Corroded by internal divisions, in freefall in the polls, Spain’s left-wing Podemos faction is in deep crisis just months before European elections seen as decisive for its future, ten years after it was founded.

Swan song after glory? Born out of the Outraged Against Austerity movement, the party was founded in 2014 with the promise of upending the political chessboard. Today it is fighting for its survival against rival Sumar, the leftist platform of Labor Minister Yolanda Dias.

“The last few months have not been easy,” party leader Ione Bellara admitted in a video posted on the party’s tenth anniversary. “Podemos is at a critical moment,” said the movement’s co-founder Juan Carlos Monedero in a more serious tone.

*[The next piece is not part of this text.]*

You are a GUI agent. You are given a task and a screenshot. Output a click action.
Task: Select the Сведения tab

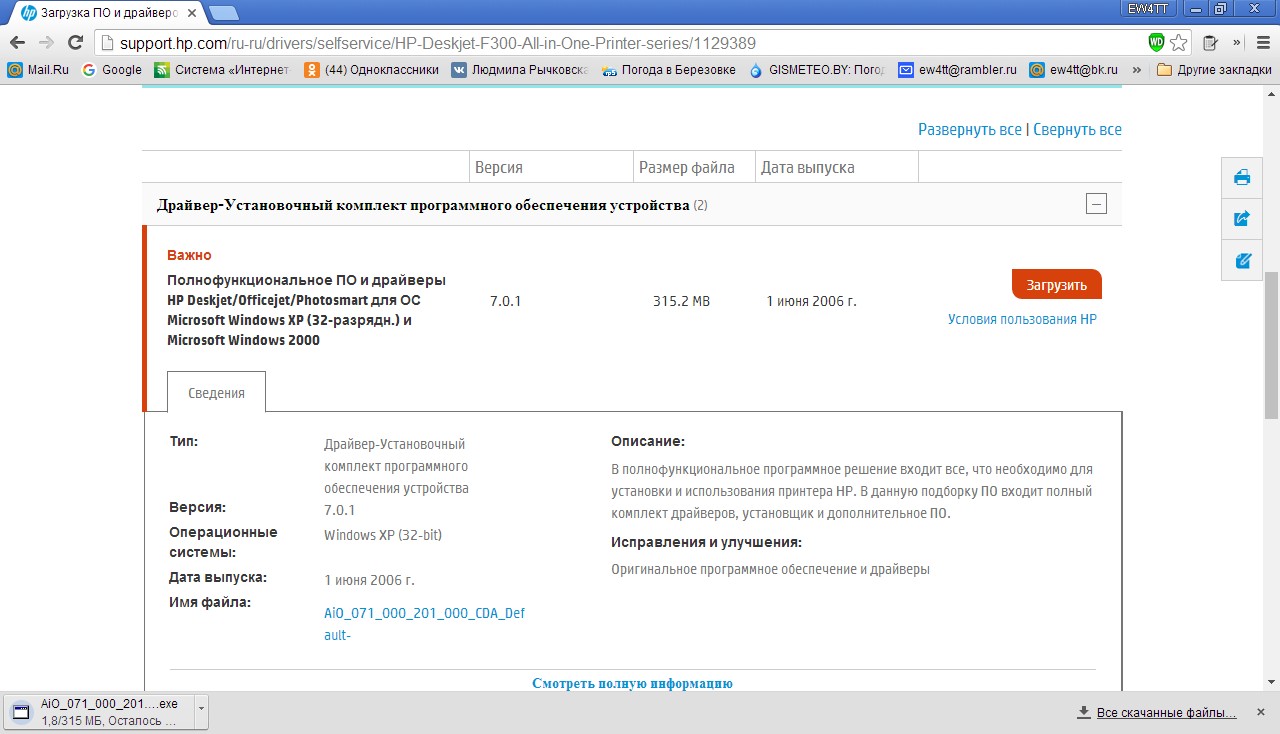[x=216, y=393]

Podemos has five MPs, who were elected in July as part of an agreement with Sumar. But he no longer holds a ministerial role in Pedro Sanchez’s government and suffers isolation after quitting Sumar’s parliamentary group following a clash with Yolanda Díaz.

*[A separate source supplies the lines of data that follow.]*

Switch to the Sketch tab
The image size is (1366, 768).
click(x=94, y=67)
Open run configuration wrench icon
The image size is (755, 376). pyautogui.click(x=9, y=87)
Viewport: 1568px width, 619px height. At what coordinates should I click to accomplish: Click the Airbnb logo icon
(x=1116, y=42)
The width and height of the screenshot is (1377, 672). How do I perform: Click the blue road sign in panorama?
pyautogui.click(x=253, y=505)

According to the latest barometer of the CIS institute, the intention to vote for Podemos stands at 2.7%. The party is in decline and risks “becoming insignificant, invisible”, finds Paloma Roman, a political scientist at the Complutense University of Madrid.

Absence of self-criticism

Everything started well for Podemos, founded on January 17, 2014 by some Political Science professors, among them Pablo Iglesias, a charismatic but divisive figure in the faction until his retirement from political life in 2021.

Five months after its creation, the party managed to secure five seats in the European elections. His spectacular rise was confirmed in the parliamentary elections at the end of 2015 which gave him 69 seats in the Spanish Parliament ending bipartisanship in Spain.

The party “grew very quickly” and became “the third political force”, enough to convince Pedro Sánchez in 2020 to allow five of its members to enter the government, recalls Paloma Roman.

Participating in this governing coalition allowed Podemos to pass several popular measures through parliament, such as a large increase in the minimum wage, labor market reform and an increase in paternity leave. But it fueled criticism and hastened his descent.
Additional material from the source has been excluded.